(Task): For this exercise, return exactly the lines of the material below that begin at the one with "Nega (426, 1810)" and stop after the one with "Caccia ai neutrini".

┄┄┄┄┄┄┄┄┄┄

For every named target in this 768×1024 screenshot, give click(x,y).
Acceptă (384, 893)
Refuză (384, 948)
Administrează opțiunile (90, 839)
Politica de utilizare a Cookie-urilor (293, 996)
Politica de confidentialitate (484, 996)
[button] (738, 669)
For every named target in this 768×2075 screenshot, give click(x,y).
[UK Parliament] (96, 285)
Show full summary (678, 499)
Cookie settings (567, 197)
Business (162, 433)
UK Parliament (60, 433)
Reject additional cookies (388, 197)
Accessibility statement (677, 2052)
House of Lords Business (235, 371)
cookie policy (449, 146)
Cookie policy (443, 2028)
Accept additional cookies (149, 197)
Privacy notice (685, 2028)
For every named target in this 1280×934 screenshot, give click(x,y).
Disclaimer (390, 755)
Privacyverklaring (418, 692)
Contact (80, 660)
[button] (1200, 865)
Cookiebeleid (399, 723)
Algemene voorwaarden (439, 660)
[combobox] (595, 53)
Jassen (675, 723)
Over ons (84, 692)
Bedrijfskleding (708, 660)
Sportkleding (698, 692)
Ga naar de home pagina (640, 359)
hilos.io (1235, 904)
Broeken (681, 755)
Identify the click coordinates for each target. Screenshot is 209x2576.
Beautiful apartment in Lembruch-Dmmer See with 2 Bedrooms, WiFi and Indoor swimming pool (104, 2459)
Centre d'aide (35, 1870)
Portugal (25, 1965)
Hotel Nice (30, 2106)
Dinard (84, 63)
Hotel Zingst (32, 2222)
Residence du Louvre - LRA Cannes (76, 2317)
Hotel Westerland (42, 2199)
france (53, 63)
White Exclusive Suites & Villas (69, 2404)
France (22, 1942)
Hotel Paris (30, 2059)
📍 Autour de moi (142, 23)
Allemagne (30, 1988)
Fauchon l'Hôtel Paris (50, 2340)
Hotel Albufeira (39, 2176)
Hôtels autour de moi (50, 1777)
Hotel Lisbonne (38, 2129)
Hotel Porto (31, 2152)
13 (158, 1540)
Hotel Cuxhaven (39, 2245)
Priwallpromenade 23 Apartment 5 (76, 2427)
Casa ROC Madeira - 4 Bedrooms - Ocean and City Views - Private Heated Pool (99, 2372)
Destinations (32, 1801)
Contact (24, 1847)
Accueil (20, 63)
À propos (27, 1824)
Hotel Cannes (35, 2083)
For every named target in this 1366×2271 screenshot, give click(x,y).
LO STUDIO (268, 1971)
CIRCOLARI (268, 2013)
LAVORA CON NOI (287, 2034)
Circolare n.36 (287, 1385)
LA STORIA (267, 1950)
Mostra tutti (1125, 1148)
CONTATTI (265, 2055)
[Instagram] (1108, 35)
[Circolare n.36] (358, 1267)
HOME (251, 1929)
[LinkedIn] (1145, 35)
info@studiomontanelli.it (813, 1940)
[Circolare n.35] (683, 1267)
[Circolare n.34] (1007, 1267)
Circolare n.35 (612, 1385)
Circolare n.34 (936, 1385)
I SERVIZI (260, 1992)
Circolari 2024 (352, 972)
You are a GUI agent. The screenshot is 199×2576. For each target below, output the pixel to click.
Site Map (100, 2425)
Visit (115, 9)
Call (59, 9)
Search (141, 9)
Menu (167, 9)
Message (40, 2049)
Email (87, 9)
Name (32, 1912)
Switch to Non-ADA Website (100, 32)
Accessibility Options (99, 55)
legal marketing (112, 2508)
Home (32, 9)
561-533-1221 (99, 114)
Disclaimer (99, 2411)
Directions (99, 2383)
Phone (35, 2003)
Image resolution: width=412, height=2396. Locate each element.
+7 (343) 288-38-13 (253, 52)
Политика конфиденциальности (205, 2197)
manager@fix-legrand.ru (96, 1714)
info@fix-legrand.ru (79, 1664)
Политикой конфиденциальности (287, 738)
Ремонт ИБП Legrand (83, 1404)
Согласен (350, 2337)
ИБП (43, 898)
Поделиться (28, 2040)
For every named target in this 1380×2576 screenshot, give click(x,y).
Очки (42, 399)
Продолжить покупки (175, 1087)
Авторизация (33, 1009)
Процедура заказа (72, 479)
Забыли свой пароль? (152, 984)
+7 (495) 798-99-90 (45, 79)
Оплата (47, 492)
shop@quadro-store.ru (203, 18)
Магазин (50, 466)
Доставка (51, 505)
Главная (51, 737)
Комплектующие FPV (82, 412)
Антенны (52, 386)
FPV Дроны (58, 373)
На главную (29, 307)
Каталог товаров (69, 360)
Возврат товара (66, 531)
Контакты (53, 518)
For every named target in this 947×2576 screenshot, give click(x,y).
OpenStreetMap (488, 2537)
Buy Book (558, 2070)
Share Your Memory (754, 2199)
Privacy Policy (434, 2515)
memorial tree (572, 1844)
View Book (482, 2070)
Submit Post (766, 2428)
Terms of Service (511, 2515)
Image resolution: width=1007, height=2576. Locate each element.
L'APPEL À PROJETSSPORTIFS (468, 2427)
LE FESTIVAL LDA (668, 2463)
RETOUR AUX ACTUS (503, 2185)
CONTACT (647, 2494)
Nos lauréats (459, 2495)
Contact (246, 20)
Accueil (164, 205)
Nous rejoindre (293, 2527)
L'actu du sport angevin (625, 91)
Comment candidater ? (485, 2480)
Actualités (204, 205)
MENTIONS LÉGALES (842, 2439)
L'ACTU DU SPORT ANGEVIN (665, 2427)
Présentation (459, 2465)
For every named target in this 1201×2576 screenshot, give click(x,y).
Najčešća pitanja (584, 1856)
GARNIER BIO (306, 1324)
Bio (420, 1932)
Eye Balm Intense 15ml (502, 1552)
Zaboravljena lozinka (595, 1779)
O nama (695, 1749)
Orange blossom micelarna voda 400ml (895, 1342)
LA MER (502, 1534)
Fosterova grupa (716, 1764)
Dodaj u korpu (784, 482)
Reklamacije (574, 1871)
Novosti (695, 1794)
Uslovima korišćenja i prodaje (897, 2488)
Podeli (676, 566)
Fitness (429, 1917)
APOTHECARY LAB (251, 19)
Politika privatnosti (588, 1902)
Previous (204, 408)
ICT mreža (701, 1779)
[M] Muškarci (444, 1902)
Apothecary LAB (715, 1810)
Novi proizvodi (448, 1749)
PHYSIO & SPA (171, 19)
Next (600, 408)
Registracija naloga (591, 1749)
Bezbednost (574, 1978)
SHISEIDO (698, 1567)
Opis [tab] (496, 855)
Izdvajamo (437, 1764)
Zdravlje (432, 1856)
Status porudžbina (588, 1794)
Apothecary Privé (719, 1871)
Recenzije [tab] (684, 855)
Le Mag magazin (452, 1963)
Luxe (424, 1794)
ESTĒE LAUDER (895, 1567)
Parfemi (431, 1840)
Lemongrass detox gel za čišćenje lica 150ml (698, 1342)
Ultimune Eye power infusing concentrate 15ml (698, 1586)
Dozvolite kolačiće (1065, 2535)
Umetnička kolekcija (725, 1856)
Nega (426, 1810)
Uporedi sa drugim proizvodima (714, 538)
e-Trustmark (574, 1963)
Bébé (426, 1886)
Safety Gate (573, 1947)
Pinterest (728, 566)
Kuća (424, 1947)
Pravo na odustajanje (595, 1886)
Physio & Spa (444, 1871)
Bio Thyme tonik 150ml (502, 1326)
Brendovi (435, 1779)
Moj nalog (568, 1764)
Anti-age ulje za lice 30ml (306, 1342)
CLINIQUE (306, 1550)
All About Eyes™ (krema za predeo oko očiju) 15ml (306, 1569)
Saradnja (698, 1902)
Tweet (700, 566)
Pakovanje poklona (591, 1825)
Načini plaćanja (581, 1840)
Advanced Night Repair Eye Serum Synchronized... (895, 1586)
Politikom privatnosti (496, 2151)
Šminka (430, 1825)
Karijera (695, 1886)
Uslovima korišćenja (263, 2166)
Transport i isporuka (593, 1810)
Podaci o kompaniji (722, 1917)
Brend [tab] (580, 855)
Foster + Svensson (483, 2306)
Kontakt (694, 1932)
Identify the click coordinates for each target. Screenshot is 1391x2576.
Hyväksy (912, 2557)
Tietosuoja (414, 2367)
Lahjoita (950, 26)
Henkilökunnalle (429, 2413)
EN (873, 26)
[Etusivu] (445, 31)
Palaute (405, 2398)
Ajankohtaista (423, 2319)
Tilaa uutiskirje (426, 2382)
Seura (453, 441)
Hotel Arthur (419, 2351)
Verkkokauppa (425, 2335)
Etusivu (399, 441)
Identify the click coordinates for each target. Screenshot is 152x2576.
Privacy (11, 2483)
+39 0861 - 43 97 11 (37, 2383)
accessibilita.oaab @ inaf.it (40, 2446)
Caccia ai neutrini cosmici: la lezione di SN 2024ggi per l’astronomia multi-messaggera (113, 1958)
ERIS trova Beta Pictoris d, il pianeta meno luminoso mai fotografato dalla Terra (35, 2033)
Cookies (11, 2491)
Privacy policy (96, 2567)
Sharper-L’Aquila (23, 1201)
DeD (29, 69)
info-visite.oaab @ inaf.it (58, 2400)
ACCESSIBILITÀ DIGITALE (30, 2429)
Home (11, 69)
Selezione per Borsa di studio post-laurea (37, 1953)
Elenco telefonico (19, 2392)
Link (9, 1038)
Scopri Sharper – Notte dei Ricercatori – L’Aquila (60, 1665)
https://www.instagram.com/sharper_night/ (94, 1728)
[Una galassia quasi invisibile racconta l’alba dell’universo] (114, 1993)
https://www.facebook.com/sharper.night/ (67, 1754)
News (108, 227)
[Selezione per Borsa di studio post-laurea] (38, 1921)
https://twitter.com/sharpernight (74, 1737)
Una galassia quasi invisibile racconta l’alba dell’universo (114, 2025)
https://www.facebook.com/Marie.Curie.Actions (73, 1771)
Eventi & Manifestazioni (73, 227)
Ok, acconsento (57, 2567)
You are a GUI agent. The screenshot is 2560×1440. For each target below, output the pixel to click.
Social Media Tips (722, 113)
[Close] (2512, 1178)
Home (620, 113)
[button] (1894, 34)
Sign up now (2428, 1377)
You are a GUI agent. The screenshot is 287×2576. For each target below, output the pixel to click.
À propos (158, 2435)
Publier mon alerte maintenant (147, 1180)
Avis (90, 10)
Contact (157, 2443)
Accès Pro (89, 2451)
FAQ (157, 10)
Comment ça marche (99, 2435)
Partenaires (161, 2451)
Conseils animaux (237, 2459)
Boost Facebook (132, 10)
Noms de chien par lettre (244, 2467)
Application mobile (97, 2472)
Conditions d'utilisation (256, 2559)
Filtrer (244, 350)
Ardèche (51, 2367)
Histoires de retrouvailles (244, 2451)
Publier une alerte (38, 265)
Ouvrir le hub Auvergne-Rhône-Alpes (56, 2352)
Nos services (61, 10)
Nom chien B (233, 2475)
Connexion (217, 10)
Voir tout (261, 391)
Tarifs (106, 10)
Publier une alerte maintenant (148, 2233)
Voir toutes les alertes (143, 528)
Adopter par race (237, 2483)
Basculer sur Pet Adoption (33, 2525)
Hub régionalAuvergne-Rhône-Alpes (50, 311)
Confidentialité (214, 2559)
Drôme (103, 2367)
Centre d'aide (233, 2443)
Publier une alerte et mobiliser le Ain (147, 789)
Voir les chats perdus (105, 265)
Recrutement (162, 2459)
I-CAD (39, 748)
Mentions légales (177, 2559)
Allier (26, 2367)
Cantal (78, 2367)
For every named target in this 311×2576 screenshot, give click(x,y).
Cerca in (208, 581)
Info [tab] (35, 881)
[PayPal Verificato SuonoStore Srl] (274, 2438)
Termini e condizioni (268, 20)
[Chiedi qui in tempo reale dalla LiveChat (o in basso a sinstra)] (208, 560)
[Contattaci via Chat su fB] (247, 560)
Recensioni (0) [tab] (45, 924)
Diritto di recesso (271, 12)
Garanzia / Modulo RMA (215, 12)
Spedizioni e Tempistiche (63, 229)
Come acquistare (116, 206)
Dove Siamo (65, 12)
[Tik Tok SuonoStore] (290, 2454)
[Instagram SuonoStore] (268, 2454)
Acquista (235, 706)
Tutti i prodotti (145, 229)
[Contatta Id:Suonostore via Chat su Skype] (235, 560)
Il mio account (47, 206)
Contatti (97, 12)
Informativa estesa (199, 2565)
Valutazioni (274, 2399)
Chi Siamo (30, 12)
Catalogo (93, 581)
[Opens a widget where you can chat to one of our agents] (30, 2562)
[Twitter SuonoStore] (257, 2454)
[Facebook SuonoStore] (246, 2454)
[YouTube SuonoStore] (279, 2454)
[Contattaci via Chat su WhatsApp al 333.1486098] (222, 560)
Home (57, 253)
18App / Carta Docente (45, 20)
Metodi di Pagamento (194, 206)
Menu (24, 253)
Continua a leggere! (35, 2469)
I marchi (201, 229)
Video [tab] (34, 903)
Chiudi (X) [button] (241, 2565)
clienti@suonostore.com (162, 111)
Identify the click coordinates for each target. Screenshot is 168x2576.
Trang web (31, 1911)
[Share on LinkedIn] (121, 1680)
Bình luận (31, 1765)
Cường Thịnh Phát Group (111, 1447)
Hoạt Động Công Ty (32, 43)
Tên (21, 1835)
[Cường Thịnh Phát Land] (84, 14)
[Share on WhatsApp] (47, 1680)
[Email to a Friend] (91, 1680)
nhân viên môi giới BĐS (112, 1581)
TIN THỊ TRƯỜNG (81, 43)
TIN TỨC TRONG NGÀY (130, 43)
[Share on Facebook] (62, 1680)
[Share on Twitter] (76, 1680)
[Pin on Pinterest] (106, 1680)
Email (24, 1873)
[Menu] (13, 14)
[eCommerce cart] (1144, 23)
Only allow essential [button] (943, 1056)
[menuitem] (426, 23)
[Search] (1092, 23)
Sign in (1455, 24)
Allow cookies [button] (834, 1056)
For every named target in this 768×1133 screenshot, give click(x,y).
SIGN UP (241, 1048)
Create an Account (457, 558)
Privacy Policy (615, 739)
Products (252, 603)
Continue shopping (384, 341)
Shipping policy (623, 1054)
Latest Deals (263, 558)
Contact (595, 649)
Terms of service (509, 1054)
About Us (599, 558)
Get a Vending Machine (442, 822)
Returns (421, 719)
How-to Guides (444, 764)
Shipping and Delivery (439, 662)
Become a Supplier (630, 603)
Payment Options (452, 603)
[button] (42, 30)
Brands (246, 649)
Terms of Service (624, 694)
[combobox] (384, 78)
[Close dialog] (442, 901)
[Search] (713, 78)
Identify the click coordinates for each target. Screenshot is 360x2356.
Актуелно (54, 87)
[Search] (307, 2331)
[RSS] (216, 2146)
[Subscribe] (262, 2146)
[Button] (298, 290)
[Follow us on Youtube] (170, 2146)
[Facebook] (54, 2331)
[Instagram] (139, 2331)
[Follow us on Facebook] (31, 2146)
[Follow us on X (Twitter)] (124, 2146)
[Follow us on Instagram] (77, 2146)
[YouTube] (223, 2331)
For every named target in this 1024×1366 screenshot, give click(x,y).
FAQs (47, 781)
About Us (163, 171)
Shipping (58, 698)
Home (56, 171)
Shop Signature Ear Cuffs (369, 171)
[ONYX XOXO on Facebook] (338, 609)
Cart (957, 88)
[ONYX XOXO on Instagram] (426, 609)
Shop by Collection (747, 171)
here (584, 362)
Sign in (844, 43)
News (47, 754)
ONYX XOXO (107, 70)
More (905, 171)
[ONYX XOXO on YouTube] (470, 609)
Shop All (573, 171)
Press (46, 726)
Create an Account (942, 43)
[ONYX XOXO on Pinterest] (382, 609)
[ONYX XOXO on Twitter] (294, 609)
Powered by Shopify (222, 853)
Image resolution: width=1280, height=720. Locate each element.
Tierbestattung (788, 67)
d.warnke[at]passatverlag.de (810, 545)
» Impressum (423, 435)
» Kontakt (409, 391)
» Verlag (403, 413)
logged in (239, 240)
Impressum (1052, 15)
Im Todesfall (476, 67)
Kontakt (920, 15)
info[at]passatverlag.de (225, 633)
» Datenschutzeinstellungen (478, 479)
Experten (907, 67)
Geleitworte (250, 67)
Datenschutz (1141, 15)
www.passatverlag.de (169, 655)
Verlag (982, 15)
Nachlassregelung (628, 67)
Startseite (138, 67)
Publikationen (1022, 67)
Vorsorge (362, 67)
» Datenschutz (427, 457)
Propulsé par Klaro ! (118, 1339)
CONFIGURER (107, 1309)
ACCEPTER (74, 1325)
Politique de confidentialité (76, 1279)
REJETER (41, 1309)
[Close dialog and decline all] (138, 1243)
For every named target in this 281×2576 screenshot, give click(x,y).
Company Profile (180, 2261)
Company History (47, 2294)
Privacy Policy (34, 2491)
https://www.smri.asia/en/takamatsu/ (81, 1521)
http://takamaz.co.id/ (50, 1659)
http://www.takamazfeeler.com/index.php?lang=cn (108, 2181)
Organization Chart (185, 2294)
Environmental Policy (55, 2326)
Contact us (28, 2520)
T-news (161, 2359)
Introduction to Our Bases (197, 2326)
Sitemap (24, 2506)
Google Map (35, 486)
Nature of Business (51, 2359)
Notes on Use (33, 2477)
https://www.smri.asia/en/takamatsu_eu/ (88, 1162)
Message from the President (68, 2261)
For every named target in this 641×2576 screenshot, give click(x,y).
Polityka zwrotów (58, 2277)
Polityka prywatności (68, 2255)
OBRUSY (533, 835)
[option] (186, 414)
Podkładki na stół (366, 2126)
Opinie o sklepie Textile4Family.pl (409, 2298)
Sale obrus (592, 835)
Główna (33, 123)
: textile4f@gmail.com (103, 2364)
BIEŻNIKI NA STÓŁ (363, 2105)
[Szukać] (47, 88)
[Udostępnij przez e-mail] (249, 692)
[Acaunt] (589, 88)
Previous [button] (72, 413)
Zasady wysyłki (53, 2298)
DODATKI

┄┄┄┄┄┄┄┄┄┄

(Output of the exercise):
Nega (426, 1810)
Uporedi sa drugim proizvodima (714, 538)
e-Trustmark (574, 1963)
Bébé (426, 1886)
Safety Gate (573, 1947)
Pinterest (728, 566)
Kuća (424, 1947)
Pravo na odustajanje (595, 1886)
Physio & Spa (444, 1871)
Bio Thyme tonik 150ml (502, 1326)
Brendovi (435, 1779)
Moj nalog (568, 1764)
Anti-age ulje za lice 30ml (306, 1342)
CLINIQUE (306, 1550)
All About Eyes™ (krema za predeo oko očiju) 15ml (306, 1569)
Saradnja (698, 1902)
Tweet (700, 566)
Pakovanje poklona (591, 1825)
Načini plaćanja (581, 1840)
Advanced Night Repair Eye Serum Synchronized... (895, 1586)
Politikom privatnosti (496, 2151)
Šminka (430, 1825)
Karijera (695, 1886)
Uslovima korišćenja (263, 2166)
Transport i isporuka (593, 1810)
Podaci o kompaniji (722, 1917)
Brend [tab] (580, 855)
Foster + Svensson (483, 2306)
Kontakt (694, 1932)
Identify the click coordinates for each target. Screenshot is 1391x2576.
Hyväksy (912, 2557)
Tietosuoja (414, 2367)
Lahjoita (950, 26)
Henkilökunnalle (429, 2413)
EN (873, 26)
[Etusivu] (445, 31)
Palaute (405, 2398)
Ajankohtaista (423, 2319)
Tilaa uutiskirje (426, 2382)
Seura (453, 441)
Hotel Arthur (419, 2351)
Verkkokauppa (425, 2335)
Etusivu (399, 441)
Identify the click coordinates for each target. Screenshot is 152x2576.
Privacy (11, 2483)
+39 0861 - 43 97 11 (37, 2383)
accessibilita.oaab @ inaf.it (40, 2446)
Caccia ai neutrini cosmici: la lezione di SN 2024ggi per l’astronomia multi-messaggera (113, 1958)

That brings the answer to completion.